### What is required
For this listing, the lines between the one holding "[Share on Facebook] (552, 560)" and the one holding "[Visit posts by Paraná Pesquisas] (95, 561)", inclusive, must be set down exactly.
[[ Data extracts, beginning ]]
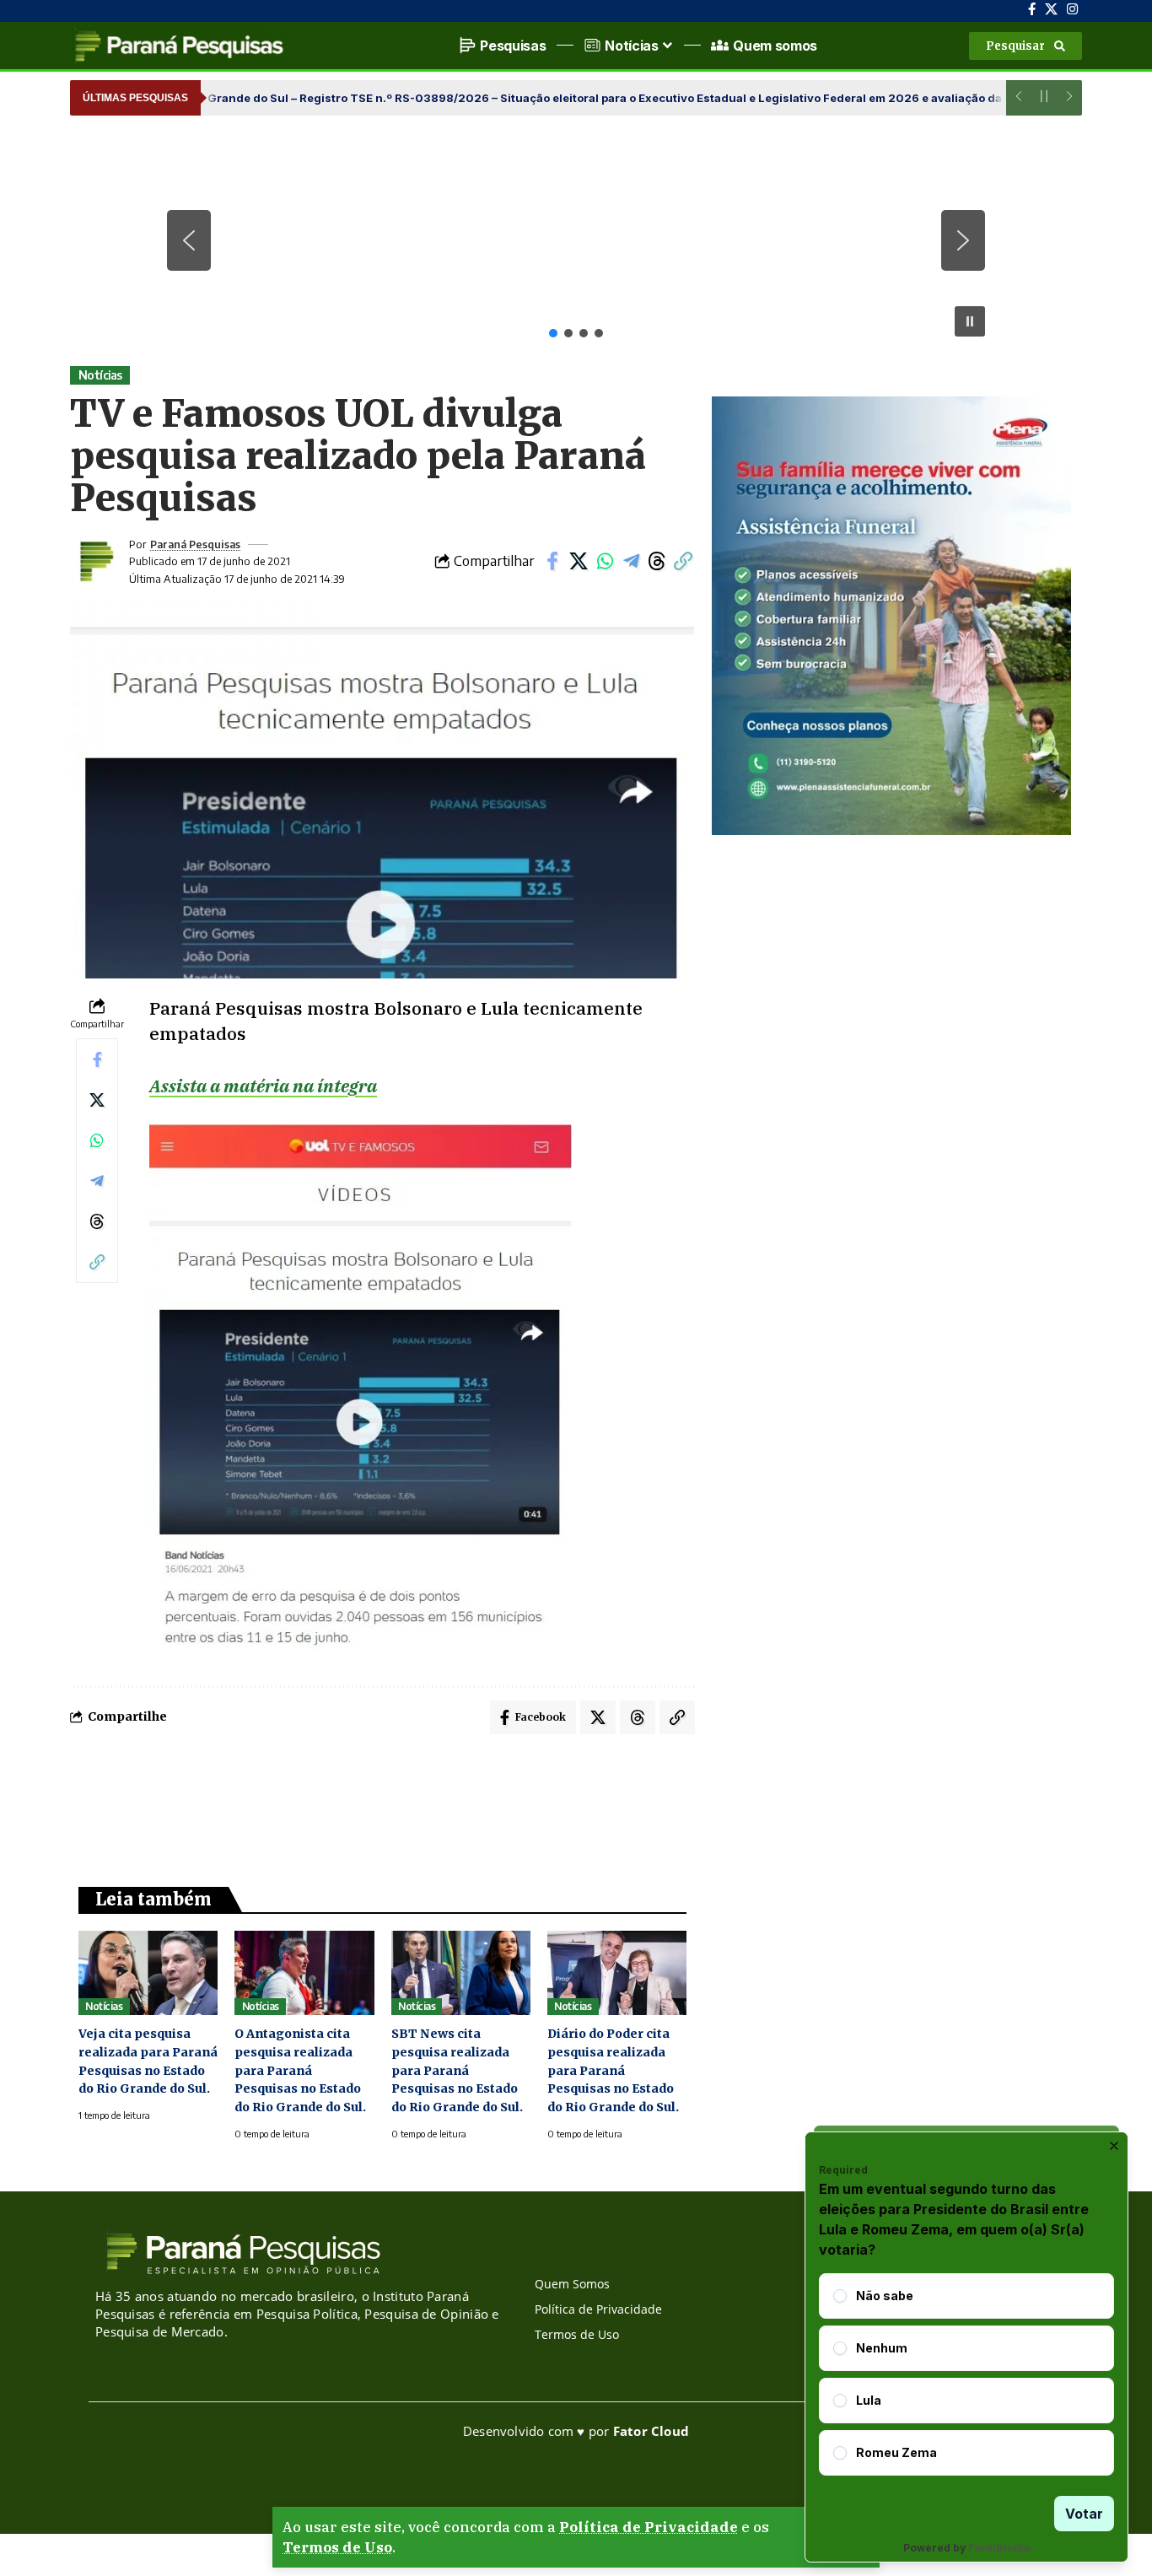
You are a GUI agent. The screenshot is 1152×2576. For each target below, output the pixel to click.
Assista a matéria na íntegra (263, 1085)
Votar (1084, 2513)
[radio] (840, 2296)
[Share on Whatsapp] (604, 560)
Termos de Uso (337, 2547)
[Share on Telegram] (631, 560)
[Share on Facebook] (552, 560)
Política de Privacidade (648, 2527)
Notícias (100, 375)
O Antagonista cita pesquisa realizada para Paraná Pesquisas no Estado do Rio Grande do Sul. (300, 2070)
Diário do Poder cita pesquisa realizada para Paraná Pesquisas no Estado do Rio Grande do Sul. (613, 2070)
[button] (1025, 46)
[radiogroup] (966, 2374)
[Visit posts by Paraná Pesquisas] (95, 561)
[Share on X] (578, 560)
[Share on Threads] (657, 560)
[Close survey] (1114, 2145)
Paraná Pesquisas (195, 544)
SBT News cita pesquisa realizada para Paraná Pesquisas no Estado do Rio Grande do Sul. (457, 2070)
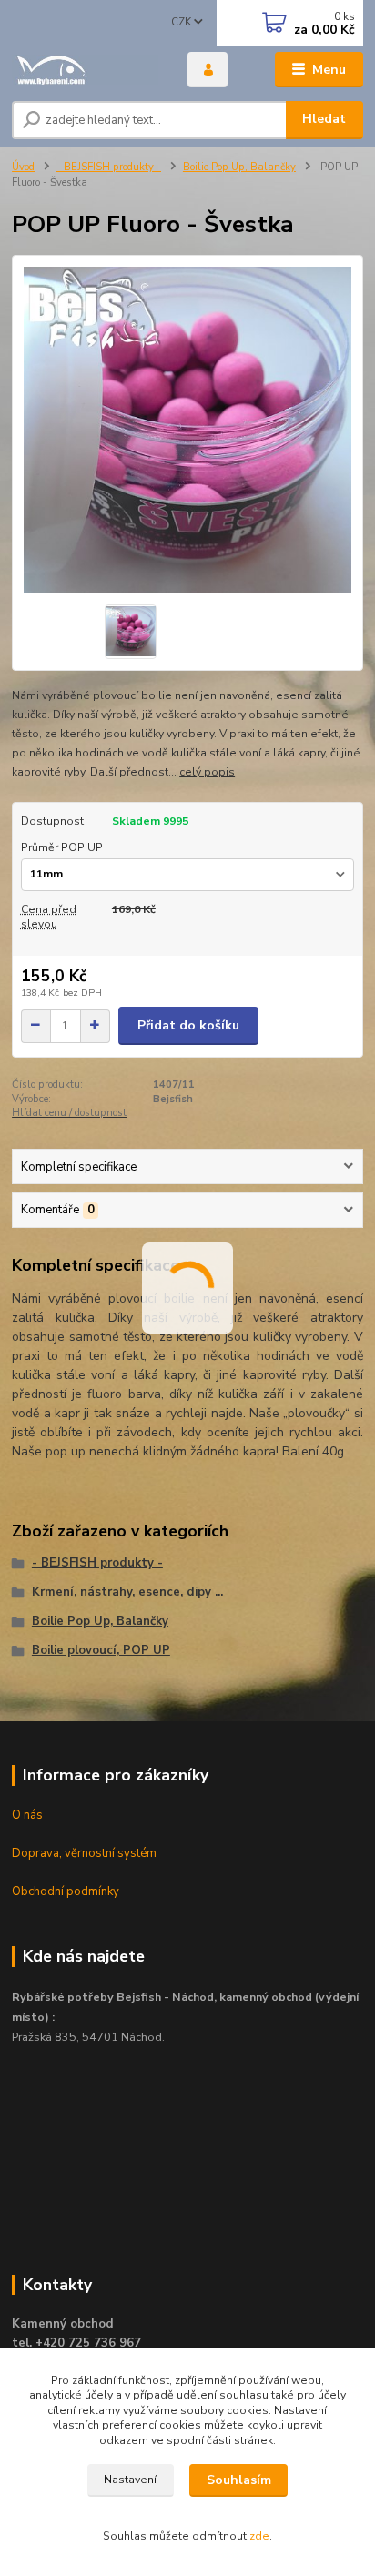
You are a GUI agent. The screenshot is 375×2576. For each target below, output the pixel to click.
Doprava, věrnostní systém (84, 1853)
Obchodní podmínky (65, 1891)
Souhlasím (239, 2480)
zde (259, 2536)
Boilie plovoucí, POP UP (101, 1650)
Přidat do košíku (188, 1025)
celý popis (207, 772)
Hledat (324, 118)
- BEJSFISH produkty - (108, 167)
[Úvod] (85, 70)
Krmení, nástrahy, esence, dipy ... (127, 1592)
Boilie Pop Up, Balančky (239, 167)
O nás (27, 1815)
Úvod (23, 167)
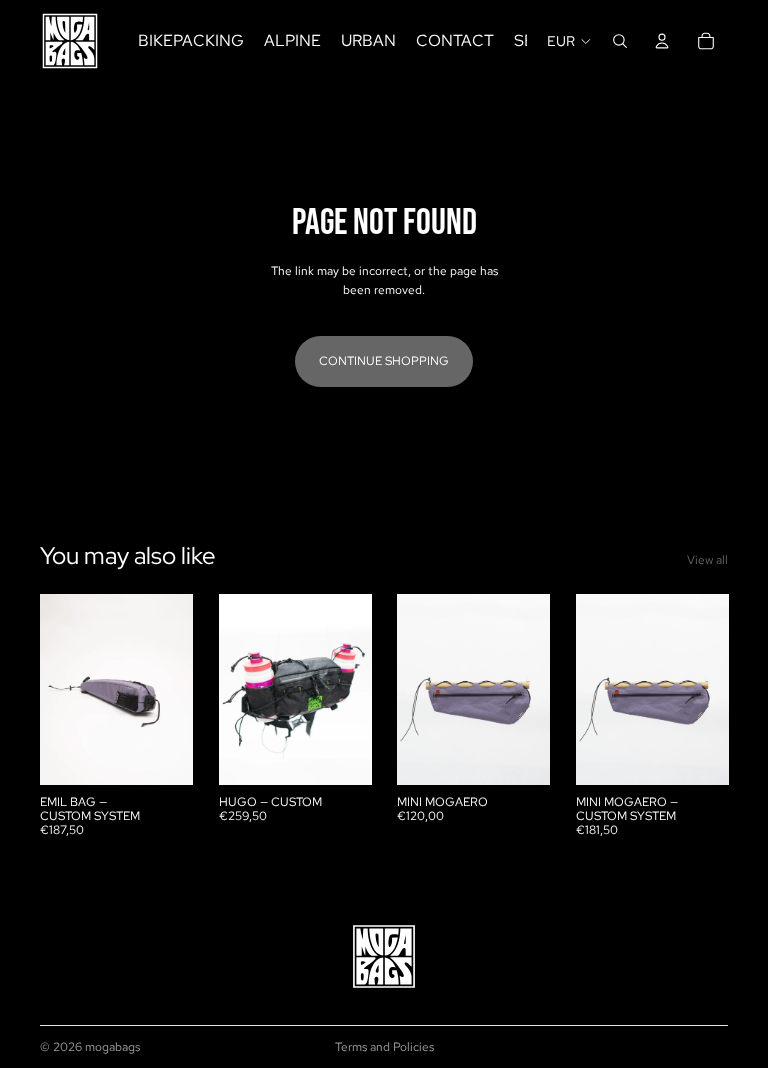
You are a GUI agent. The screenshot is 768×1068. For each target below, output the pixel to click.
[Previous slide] (62, 690)
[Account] (662, 41)
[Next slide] (171, 690)
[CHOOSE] (162, 754)
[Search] (620, 41)
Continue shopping (384, 361)
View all (707, 560)
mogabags (112, 1047)
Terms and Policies (384, 1047)
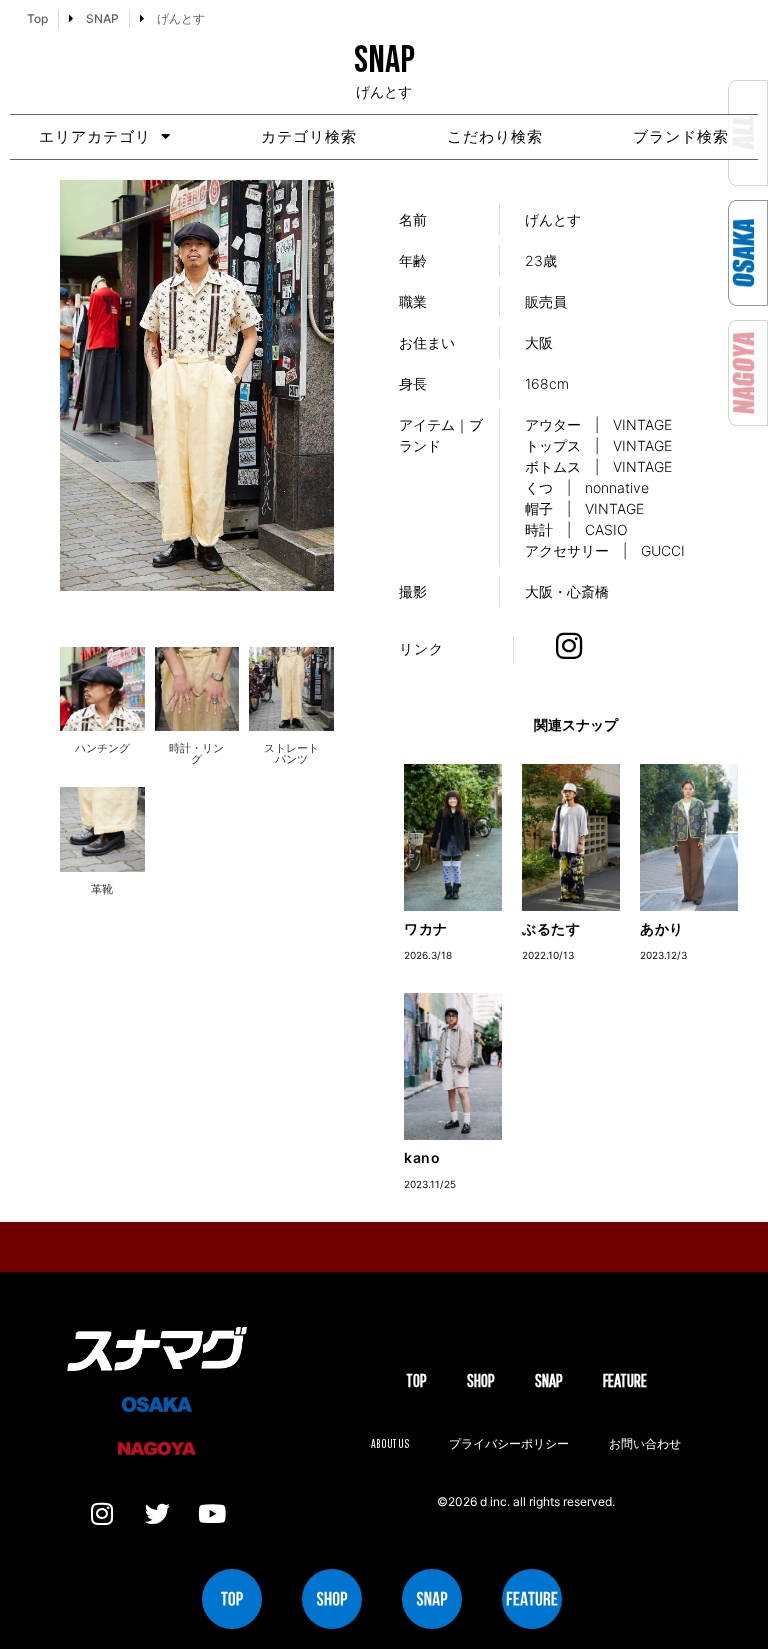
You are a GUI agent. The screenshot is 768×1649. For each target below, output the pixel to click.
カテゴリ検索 (309, 136)
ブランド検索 (681, 136)
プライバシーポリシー (509, 1443)
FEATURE (625, 1380)
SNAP (549, 1380)
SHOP (481, 1380)
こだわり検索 (495, 136)
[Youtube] (212, 1514)
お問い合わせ (645, 1443)
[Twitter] (157, 1514)
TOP (416, 1380)
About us (390, 1443)
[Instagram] (102, 1514)
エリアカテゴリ (95, 136)
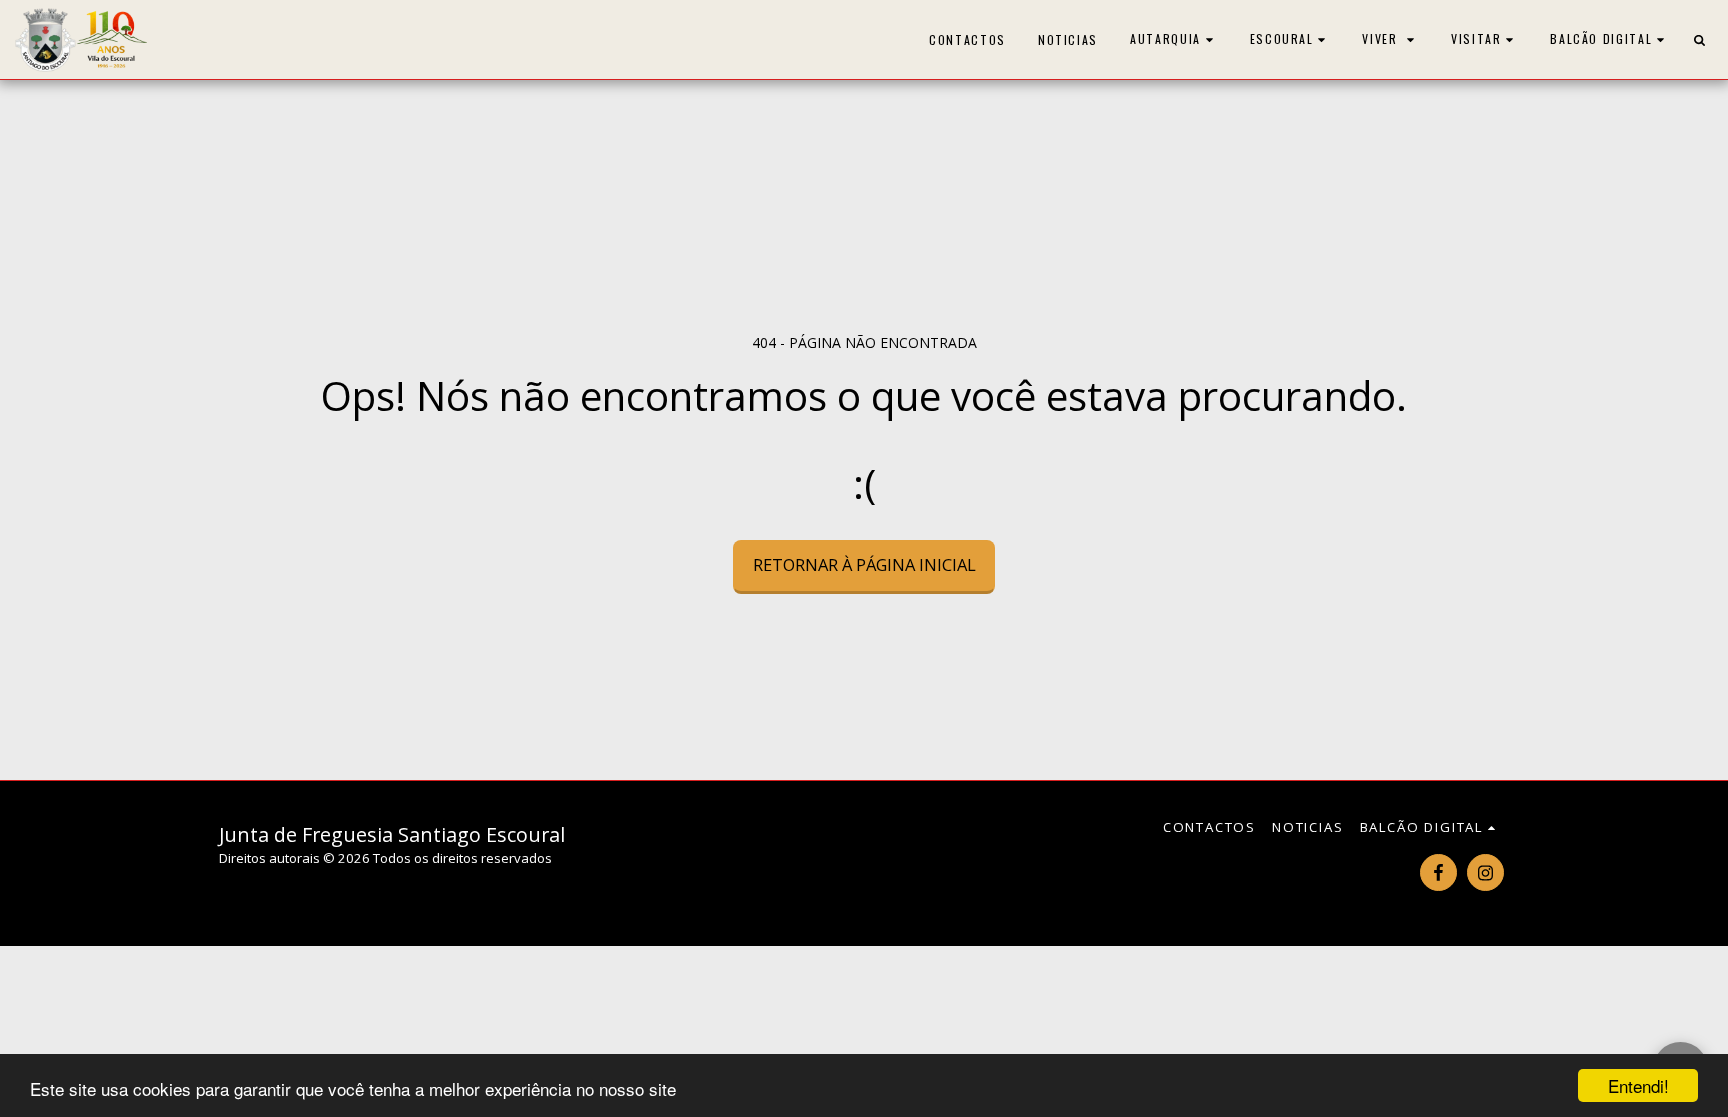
[[ Data extracts, end ]]
### Solution for this task
[Share on Facebook] (552, 560)
Política de Privacidade (648, 2527)
Notícias (100, 375)
O Antagonista cita pesquisa realizada para Paraná Pesquisas no Estado do Rio Grande do Sul. (300, 2070)
Diário do Poder cita pesquisa realizada para Paraná Pesquisas no Estado do Rio Grande do Sul. (613, 2070)
[button] (1025, 46)
[radiogroup] (966, 2374)
[Visit posts by Paraná Pesquisas] (95, 561)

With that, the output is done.